2
votes

Azure Search supports highlighting with full text search which facilitates clients to locate the matched term in a returned document. I have provided a simple index schema below to illustrate the issue.

{
"name": "simple-index", 
"fields": [
    {
        "name": "key",
        "type": "Edm.String"
    },
    {
        "name": "simplefield",
        "type": "Edm.String"
    }
],
"scoringProfiles": [
    {
        "name": "boostedprofile",
        "functionAggregation": null,
        "text": {
            "weights": {
                "simplefield": 5,
            }
        },
        "functions": []
    }
],
"corsOptions": null,
"suggesters": [],
"analyzers": [],
"tokenizers": [],
"tokenFilters": [],
"charFilters": []
}

For a normal search query like below, it works as expected and gives back the expected result.

search=foobar&highlight=simplefield

On extending the above query to use a wildcard query, things are again as expected with the response containing highlights on the terms matching the prefix. So far so good.

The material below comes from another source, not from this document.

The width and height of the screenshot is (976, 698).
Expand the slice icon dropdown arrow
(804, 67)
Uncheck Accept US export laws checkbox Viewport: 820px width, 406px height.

search=foo*&highlight=simplefield&querytype=full

After this when I apply a scoring profile on top of the previous query, the results are unexpected and no highlights are returned.

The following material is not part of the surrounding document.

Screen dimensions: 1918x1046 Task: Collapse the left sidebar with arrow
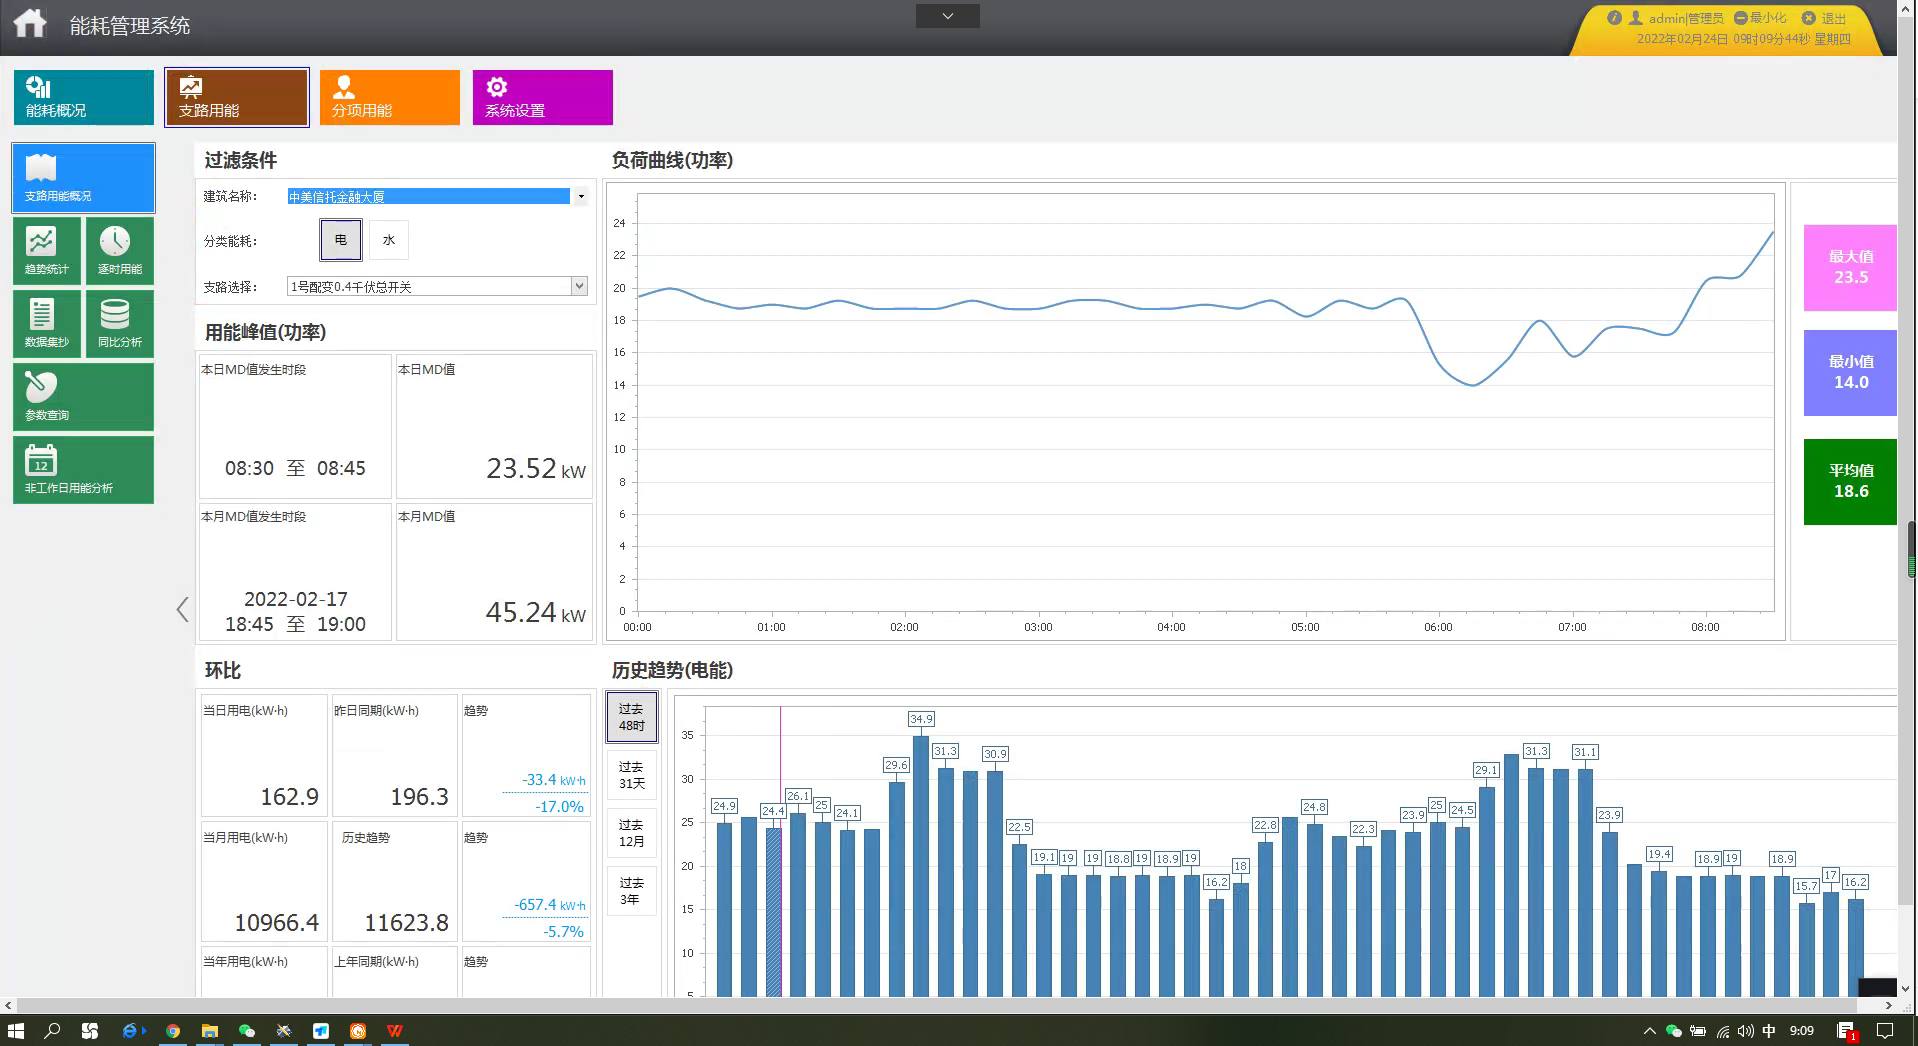(182, 610)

search=foo*&highlight=simplefield&querytype=full&scoringprofile=boostedprofile

How do I make highlights work for the wildcard queries when using a scoring profiles?

1

1 Answers

3
votes

At the time of answering, this is a known limitation in Azure Search where highlighting doesn't work for wildcard queries when used with scoring profiles. Internally Azure Search uses a concept of highlighter which is responsible for the highlighting flow as a separate process that happens after search.

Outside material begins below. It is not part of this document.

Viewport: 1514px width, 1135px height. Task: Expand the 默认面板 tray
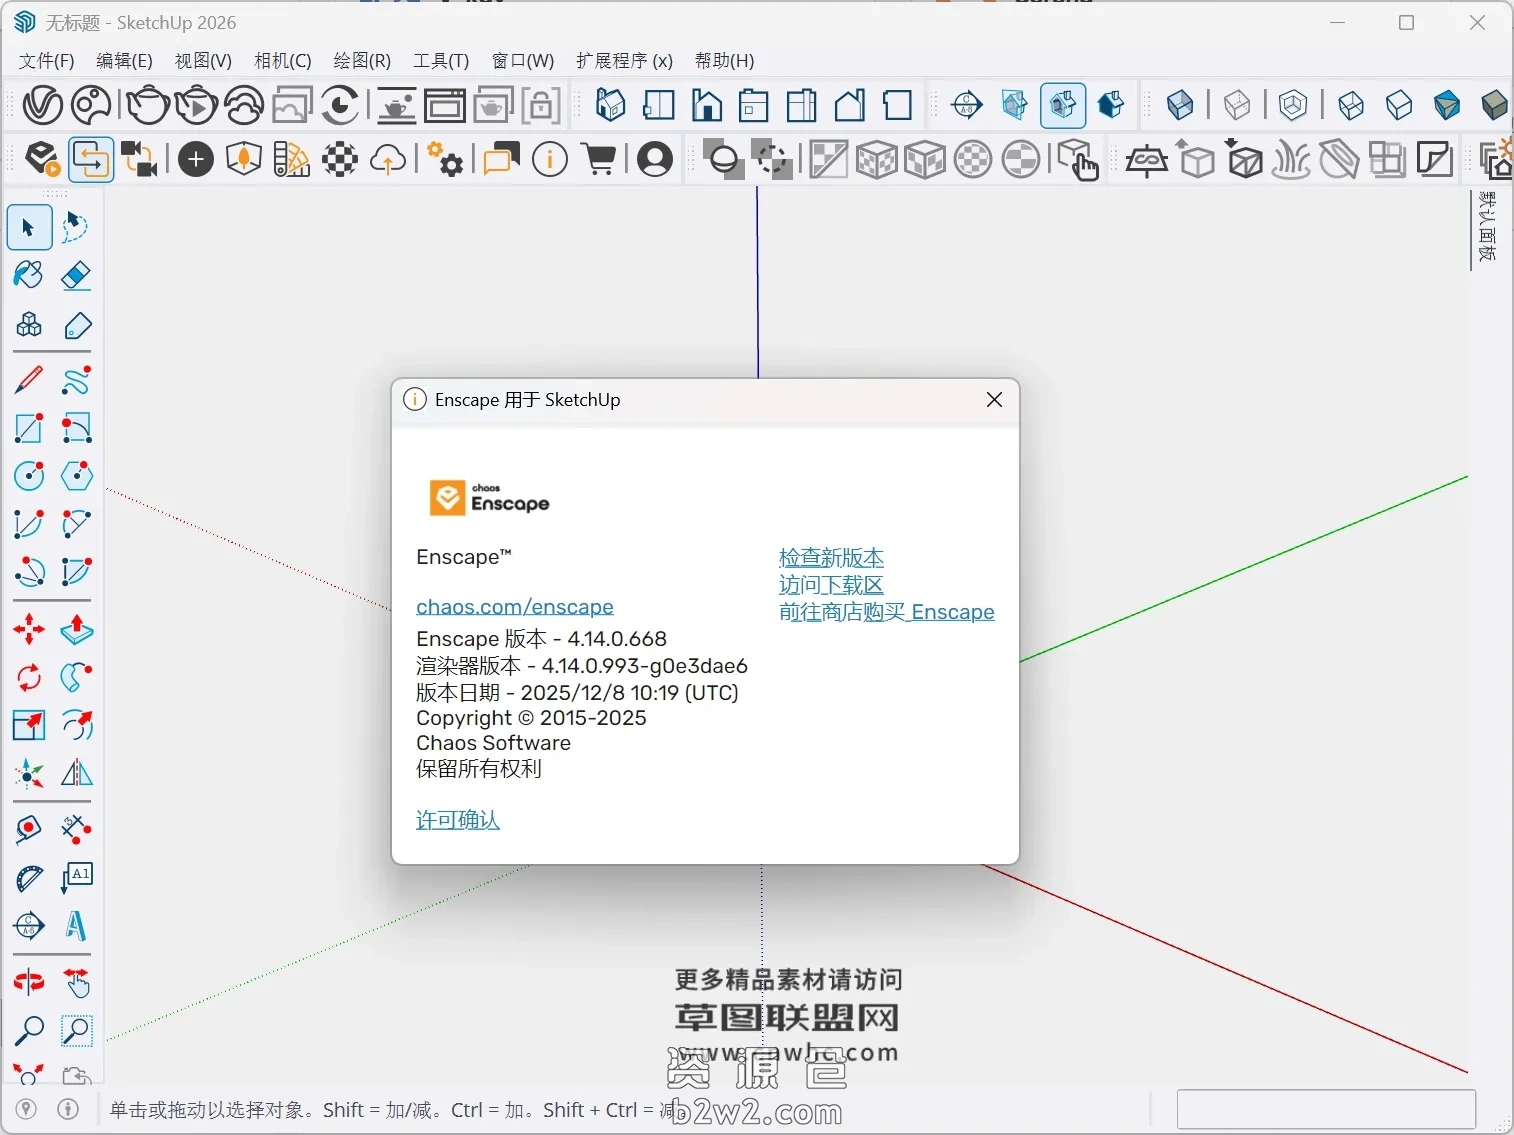(1486, 230)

In the case of wildcard query, it involves looking up all terms in the index that match the provided prefix term and then use them to compose the highlighted text. Scoring profiles affect the way terms are looked up in index for highlighting. Due to that the result doesn't include any highlights.

As this is a specific limitation in wildcard queries, one workaround is to pre-process the index to avoid issuing wildcard/prefix queries. Please take a look at custom analysis (https://docs.microsoft.com/en-us/rest/api/searchservice/custom-analyzers-in-azure-search) You can, for example, use edgeNgram tokenfilter and store prefixes of words in the index and issue a regular term query with the prefix (with out the '*' operator)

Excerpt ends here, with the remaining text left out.